**TASK STATEMENT**
Rewrite the entries below, changing each "Where should I click to" to "Where do I click to" and leaving everything else untouched.

**STORED DATA**

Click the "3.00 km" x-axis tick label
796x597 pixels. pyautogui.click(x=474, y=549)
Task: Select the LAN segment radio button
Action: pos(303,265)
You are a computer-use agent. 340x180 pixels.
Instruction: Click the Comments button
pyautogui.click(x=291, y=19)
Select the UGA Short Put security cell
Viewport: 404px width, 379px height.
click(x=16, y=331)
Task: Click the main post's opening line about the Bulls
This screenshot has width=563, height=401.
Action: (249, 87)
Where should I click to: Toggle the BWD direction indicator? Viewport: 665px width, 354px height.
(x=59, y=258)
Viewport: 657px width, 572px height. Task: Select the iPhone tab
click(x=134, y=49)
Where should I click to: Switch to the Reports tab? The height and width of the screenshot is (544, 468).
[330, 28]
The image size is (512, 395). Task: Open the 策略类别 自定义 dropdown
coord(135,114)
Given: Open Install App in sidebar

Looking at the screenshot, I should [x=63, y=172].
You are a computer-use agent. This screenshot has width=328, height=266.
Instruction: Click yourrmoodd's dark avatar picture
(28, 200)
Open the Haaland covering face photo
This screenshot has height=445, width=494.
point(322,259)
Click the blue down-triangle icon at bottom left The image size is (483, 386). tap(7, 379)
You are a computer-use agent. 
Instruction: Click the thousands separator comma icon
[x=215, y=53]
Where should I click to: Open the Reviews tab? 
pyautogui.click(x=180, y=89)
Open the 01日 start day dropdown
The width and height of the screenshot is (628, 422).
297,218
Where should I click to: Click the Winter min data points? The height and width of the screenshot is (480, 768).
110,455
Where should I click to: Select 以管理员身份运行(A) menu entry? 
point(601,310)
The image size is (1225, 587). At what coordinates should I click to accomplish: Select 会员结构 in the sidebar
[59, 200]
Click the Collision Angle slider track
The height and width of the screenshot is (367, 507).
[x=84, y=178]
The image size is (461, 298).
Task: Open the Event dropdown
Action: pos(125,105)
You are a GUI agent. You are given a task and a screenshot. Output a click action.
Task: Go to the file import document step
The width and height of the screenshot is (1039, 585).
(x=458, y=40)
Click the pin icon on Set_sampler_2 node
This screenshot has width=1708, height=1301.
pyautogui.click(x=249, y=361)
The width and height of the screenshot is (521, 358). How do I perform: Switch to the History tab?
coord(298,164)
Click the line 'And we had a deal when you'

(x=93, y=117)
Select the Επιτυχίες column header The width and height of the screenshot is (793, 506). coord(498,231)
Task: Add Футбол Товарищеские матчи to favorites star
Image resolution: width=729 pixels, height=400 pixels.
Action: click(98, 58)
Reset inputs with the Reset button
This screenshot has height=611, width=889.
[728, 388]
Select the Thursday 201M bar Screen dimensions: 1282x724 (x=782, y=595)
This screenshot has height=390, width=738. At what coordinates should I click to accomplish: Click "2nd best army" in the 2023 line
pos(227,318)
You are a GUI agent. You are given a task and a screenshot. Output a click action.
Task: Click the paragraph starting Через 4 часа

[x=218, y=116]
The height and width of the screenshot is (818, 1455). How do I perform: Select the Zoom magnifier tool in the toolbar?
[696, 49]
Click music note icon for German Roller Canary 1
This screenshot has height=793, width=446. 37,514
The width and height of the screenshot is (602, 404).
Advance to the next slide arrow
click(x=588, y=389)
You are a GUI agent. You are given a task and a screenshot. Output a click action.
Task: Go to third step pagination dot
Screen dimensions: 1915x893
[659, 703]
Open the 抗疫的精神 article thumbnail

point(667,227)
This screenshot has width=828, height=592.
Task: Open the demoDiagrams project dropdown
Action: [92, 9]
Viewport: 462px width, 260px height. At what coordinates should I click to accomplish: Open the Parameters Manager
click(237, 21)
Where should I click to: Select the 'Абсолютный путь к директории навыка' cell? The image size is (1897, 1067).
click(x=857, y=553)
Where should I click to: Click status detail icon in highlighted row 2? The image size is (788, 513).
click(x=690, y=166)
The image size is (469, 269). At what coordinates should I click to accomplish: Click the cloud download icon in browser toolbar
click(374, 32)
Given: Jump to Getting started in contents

**WORKED SOLUTION**
Click the "3.00 km" x-axis tick label
796x597 pixels. pyautogui.click(x=474, y=549)
Task: Select the LAN segment radio button
Action: pos(303,265)
You are a computer-use agent. 340x180 pixels.
Instruction: Click the Comments button
pyautogui.click(x=291, y=19)
Select the UGA Short Put security cell
Viewport: 404px width, 379px height.
click(x=16, y=331)
Task: Click the main post's opening line about the Bulls
This screenshot has width=563, height=401.
Action: (249, 87)
Where do I click to: Toggle the BWD direction indicator? Viewport: 665px width, 354px height.
(x=59, y=258)
Viewport: 657px width, 572px height. Task: Select the iPhone tab
click(x=134, y=49)
Where do I click to: Switch to the Reports tab? The height and width of the screenshot is (544, 468).
[330, 28]
The image size is (512, 395). Task: Open the 策略类别 自定义 dropdown
coord(135,114)
Given: Open Install App in sidebar

Looking at the screenshot, I should [x=63, y=172].
You are a computer-use agent. This screenshot has width=328, height=266.
Instruction: Click yourrmoodd's dark avatar picture
(28, 200)
Open the Haaland covering face photo
This screenshot has height=445, width=494.
point(322,259)
Click the blue down-triangle icon at bottom left The image size is (483, 386). tap(7, 379)
You are a computer-use agent. 
Instruction: Click the thousands separator comma icon
[x=215, y=53]
Where do I click to: Open the Reviews tab? 
pyautogui.click(x=180, y=89)
Open the 01日 start day dropdown
The width and height of the screenshot is (628, 422).
297,218
Where do I click to: Click the Winter min data points? The height and width of the screenshot is (480, 768).
110,455
Where do I click to: Select 以管理员身份运行(A) menu entry? 
point(601,310)
The image size is (1225, 587). At what coordinates should I click to accomplish: Select 会员结构 in the sidebar
[59, 200]
Click the Collision Angle slider track
The height and width of the screenshot is (367, 507).
[x=84, y=178]
The image size is (461, 298).
Task: Open the Event dropdown
Action: pos(125,105)
You are a GUI agent. You are given a task and a screenshot. Output a click action.
Task: Go to the file import document step
The width and height of the screenshot is (1039, 585).
(x=458, y=40)
Click the pin icon on Set_sampler_2 node
This screenshot has width=1708, height=1301.
pyautogui.click(x=249, y=361)
The width and height of the screenshot is (521, 358). How do I perform: Switch to the History tab?
coord(298,164)
Click the line 'And we had a deal when you'

(x=93, y=117)
Select the Επιτυχίες column header The width and height of the screenshot is (793, 506). coord(498,231)
Task: Add Футбол Товарищеские матчи to favorites star
Image resolution: width=729 pixels, height=400 pixels.
Action: click(98, 58)
Reset inputs with the Reset button
This screenshot has height=611, width=889.
[728, 388]
Select the Thursday 201M bar Screen dimensions: 1282x724 (x=782, y=595)
This screenshot has height=390, width=738. At what coordinates should I click to accomplish: Click "2nd best army" in the 2023 line
pos(227,318)
You are a GUI agent. You are given a task and a screenshot. Output a click action.
Task: Click the paragraph starting Через 4 часа

[x=218, y=116]
The height and width of the screenshot is (818, 1455). How do I perform: Select the Zoom magnifier tool in the toolbar?
[696, 49]
Click music note icon for German Roller Canary 1
This screenshot has height=793, width=446. 37,514
The width and height of the screenshot is (602, 404).
Advance to the next slide arrow
click(x=588, y=389)
You are a GUI agent. You are given a task and a screenshot. Output a click action.
Task: Go to third step pagination dot
Screen dimensions: 1915x893
[659, 703]
Open the 抗疫的精神 article thumbnail

point(667,227)
This screenshot has width=828, height=592.
Task: Open the demoDiagrams project dropdown
Action: [92, 9]
Viewport: 462px width, 260px height. At what coordinates should I click to accomplish: Open the Parameters Manager
click(237, 21)
Where do I click to: Select the 'Абсолютный путь к директории навыка' cell? The image size is (1897, 1067).
click(x=857, y=553)
Where do I click to: Click status detail icon in highlighted row 2? The image size is (788, 513).
click(x=690, y=166)
The image size is (469, 269). At what coordinates should I click to accomplish: Click the cloud download icon in browser toolbar
click(374, 32)
Given: Jump to Getting started in contents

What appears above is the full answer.